During these years whaling was an important industry worldwide. Whales were caught primarily for their oil, which was used to light city streets and lubricate machines. It was also used by cooks for frying food.

The oil of sperm whales, the major prey for ships in the seas around New Zealand, was valued because it was odourless and could therefore be used indoors. It was also a high-quality lubricant, and an agent in tanning leather. Spermaceti, a light, liquid wax found inside the sperm whale’s head, was especially valued as a lubricant for precision instruments, and it produced the best smokeless candles.

The black or right whale, which became an important prey for shore and bay whalers from 1830, also offered whalebone or baleen, a form of keratin (the same material as human fingernails) which hangs in fringes inside its mouth. It was used in the fashion industry in the making of corsets, and for whips.

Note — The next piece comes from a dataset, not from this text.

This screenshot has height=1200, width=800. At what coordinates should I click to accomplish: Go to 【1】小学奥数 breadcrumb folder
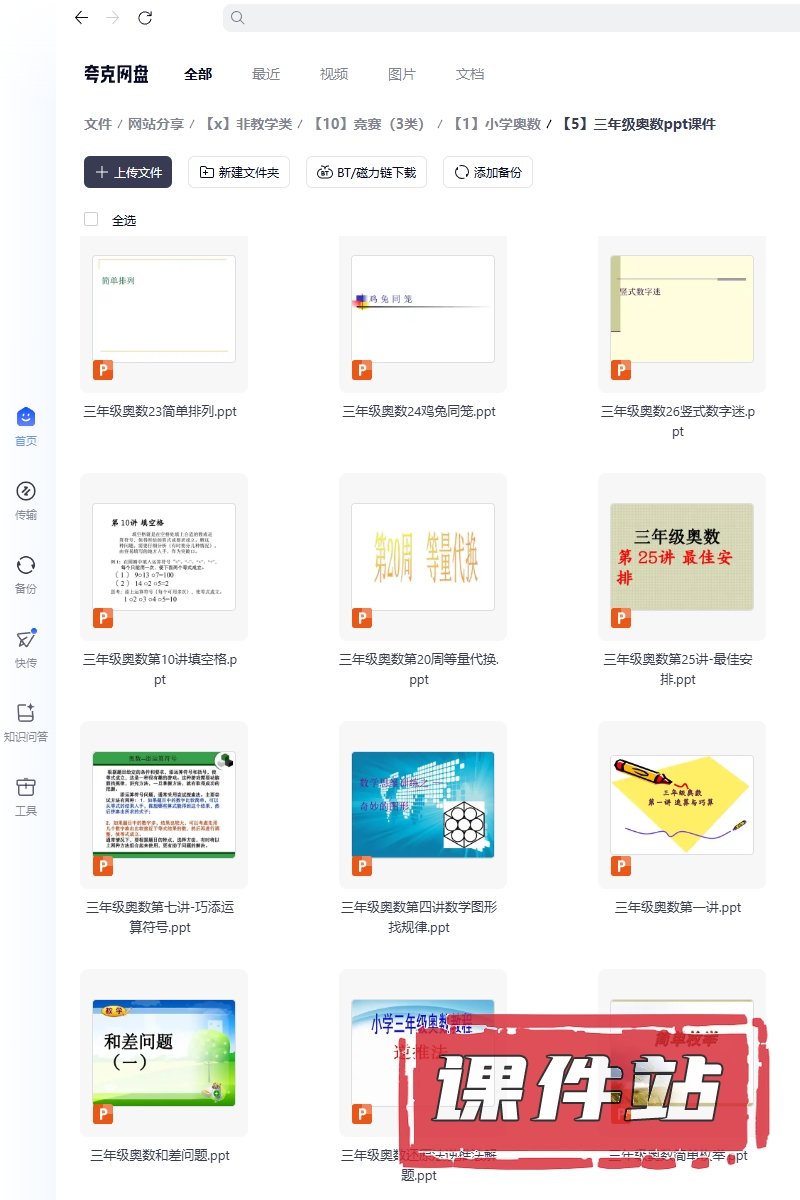(496, 124)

Whale teeth and bone were carved by whalers with time on their hands. This carving was called scrimshaw.

Grey gold

An unusual by-product of the sperm whale is ambergris (meaning grey amber), a waxy substance which forms in the whale’s large bowel, perhaps as a reaction to the beaks of the squid they eat. Ambergris was highly valued as an aphrodisiac and a base for perfume. The largest piece ever found, at 1,400 pounds (636 kilograms), came from a sperm whale caught by the Dunedin whaling vessel Splendid, south of New Zealand in 1882.

Origins of ship whaling

Whalers’ interest in the South Pacific as a hunting ground was first roused when British convicts were brought to New South Wales in Australia and ships needed cargo to bring back. The British government offered money for whaling, in order to contribute to the training of seamen for the Royal Navy, and enticed Americans to join their fleet. It was an American captain, Eber Bunker of the British boat William and Ann, who first hunted in New Zealand waters in December 1791. Over the next decade the area became more attractive as the East India Company’s monopoly on fishing in South Pacific waters was progressively lifted, and Governor Philip King in New South Wales worked to attract whaling. By 1801 King reported six ships whaling off the north-east coast of New Zealand, and the following year he claimed that whaling was established.

Increased interest

From 1804 the number of whaling ships in the South Pacific grew, as the Napoleonic wars led to attacks on British whaleboats off South America. In addition to peaceful waters, New Zealand had plentiful sperm whales to the north-east. The land offered wood for fuel, timber for naval spars, flax for rope, and fresh water and vegetables to ward off scurvy. In 1810, 12 whaling ships were in New Zealand waters – mainly British vessels sent out by London venture capitalists, but also a few American whalers from New England, where Nantucket Island was a traditional whaling centre.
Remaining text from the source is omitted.